» **Try it**:
Wherever a line of the data contains "green", copy that line.

(Information given Opens)

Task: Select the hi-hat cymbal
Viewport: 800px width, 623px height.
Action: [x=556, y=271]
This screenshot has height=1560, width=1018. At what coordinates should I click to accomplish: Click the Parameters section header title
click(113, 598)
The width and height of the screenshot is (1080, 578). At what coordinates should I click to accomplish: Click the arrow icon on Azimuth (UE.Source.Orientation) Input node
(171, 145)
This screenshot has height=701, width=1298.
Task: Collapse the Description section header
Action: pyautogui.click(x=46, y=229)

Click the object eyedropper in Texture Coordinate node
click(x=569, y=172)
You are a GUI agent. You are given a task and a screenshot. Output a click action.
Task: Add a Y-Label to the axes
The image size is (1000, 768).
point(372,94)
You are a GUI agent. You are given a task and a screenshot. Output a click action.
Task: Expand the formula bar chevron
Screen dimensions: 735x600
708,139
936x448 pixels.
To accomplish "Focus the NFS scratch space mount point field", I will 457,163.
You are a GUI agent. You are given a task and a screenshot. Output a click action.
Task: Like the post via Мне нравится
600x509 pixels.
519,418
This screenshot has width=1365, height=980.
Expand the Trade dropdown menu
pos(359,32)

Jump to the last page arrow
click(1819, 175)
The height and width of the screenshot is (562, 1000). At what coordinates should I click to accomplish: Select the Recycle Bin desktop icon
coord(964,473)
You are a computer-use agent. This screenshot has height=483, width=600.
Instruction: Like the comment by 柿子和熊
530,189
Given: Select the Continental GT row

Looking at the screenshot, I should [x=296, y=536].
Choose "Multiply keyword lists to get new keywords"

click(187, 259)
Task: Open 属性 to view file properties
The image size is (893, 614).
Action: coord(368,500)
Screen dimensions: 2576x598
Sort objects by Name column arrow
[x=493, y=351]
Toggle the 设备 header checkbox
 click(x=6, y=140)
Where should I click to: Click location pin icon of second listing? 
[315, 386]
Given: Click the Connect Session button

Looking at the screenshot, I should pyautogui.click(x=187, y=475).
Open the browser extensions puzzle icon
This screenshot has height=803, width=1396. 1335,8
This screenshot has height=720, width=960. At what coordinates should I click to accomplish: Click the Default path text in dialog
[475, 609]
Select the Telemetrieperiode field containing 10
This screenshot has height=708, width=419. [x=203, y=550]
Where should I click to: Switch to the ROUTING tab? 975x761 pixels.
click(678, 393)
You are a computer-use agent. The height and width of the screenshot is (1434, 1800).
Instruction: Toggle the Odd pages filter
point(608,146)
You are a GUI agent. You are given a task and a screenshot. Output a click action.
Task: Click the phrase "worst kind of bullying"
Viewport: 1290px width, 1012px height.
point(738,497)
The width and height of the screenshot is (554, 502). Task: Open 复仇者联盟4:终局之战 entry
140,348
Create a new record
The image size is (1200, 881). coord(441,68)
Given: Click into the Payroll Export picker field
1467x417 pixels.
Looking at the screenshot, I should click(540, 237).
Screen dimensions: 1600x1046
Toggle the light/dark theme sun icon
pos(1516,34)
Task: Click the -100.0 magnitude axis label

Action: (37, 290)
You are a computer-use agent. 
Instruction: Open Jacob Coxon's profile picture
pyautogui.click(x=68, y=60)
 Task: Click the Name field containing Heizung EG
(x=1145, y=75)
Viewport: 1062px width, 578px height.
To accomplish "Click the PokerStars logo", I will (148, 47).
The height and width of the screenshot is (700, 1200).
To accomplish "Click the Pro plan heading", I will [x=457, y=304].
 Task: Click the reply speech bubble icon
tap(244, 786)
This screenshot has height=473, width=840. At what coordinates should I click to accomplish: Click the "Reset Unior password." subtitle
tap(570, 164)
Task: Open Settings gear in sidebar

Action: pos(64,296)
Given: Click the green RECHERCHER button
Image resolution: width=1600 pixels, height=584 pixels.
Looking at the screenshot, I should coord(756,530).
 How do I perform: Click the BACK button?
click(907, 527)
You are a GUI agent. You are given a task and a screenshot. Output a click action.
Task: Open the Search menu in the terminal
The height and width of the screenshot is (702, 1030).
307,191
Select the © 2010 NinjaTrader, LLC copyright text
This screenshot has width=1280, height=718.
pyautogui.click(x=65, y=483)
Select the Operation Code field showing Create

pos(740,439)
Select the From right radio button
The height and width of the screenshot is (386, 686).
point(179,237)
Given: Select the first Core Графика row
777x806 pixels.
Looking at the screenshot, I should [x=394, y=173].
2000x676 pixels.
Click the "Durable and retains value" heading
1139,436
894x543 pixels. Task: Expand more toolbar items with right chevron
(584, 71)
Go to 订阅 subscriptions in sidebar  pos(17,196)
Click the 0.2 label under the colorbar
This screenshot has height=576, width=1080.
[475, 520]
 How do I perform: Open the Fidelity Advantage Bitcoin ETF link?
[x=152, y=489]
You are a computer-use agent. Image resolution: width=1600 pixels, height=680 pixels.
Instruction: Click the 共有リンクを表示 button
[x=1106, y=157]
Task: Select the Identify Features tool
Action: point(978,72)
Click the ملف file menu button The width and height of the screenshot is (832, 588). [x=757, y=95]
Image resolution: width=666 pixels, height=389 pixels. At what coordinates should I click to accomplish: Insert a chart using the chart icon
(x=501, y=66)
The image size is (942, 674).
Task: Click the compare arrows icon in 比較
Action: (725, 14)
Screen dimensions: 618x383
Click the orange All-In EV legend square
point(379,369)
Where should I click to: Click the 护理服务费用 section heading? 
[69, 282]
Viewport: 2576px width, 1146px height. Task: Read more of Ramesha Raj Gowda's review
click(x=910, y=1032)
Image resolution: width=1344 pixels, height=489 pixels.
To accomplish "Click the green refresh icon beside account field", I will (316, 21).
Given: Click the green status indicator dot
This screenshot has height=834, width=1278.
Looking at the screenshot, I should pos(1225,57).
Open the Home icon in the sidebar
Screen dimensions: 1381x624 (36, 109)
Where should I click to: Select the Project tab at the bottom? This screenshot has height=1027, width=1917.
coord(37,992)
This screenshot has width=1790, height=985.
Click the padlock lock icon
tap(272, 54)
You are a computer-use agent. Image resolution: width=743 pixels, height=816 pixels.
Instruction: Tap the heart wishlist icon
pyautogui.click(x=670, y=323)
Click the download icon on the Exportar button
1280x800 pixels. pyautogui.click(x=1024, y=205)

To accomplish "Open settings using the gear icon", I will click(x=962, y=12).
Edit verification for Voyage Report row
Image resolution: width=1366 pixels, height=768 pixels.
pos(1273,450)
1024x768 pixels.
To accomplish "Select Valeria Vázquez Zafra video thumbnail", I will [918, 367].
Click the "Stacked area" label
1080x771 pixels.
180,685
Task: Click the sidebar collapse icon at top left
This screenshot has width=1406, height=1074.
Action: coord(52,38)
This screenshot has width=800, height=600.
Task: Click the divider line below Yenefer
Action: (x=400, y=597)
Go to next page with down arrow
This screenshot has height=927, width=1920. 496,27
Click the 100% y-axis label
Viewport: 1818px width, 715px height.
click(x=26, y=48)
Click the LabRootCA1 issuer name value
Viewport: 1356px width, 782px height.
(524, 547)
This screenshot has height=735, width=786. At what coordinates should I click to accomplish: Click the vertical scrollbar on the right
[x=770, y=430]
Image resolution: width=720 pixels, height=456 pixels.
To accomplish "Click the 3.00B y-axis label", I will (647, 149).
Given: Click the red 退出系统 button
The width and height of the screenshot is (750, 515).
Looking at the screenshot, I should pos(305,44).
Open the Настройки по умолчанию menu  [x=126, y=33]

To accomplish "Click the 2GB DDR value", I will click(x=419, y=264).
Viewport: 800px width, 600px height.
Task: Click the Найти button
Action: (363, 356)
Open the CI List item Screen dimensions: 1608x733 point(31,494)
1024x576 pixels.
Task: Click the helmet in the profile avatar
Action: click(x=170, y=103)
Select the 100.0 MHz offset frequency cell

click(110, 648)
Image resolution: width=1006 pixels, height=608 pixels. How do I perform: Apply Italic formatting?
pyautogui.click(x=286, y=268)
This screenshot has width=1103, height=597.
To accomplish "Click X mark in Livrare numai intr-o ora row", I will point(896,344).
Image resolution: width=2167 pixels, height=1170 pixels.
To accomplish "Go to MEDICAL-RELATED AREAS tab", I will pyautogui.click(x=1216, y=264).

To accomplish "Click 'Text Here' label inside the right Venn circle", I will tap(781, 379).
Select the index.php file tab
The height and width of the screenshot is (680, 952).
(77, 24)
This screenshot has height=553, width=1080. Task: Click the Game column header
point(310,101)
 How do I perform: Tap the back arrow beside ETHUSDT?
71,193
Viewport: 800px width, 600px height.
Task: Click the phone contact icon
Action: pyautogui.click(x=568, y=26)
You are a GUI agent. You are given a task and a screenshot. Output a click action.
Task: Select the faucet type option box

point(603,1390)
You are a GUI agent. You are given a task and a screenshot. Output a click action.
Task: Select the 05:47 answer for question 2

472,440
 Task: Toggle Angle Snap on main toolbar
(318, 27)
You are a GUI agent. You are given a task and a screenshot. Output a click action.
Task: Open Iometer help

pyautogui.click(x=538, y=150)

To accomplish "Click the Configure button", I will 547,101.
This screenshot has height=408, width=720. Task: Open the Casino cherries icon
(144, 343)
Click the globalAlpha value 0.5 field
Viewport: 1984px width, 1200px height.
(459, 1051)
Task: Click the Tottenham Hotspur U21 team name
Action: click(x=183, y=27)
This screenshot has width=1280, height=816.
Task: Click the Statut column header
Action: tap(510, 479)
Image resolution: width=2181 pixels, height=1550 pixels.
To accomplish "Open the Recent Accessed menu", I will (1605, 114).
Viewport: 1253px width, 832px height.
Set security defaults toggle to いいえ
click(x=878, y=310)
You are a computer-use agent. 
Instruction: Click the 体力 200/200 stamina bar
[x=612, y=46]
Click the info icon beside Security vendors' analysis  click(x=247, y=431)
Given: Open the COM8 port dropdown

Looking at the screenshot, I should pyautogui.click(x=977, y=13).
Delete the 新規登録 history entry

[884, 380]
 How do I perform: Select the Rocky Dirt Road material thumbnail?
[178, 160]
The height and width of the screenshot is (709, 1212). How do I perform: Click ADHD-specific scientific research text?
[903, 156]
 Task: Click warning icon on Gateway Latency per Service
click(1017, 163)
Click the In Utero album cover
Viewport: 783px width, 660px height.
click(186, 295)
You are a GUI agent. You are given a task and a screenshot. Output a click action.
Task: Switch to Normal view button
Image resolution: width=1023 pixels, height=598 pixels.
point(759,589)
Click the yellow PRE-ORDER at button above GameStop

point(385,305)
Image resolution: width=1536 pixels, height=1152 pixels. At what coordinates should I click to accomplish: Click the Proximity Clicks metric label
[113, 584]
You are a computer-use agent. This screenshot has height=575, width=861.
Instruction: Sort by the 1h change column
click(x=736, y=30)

(Information given Closes)

» **Task result**:
Given: Click the green RECHERCHER button
To accomplish "Click the green refresh icon beside account field", I will (316, 21).
Given: Click the green status indicator dot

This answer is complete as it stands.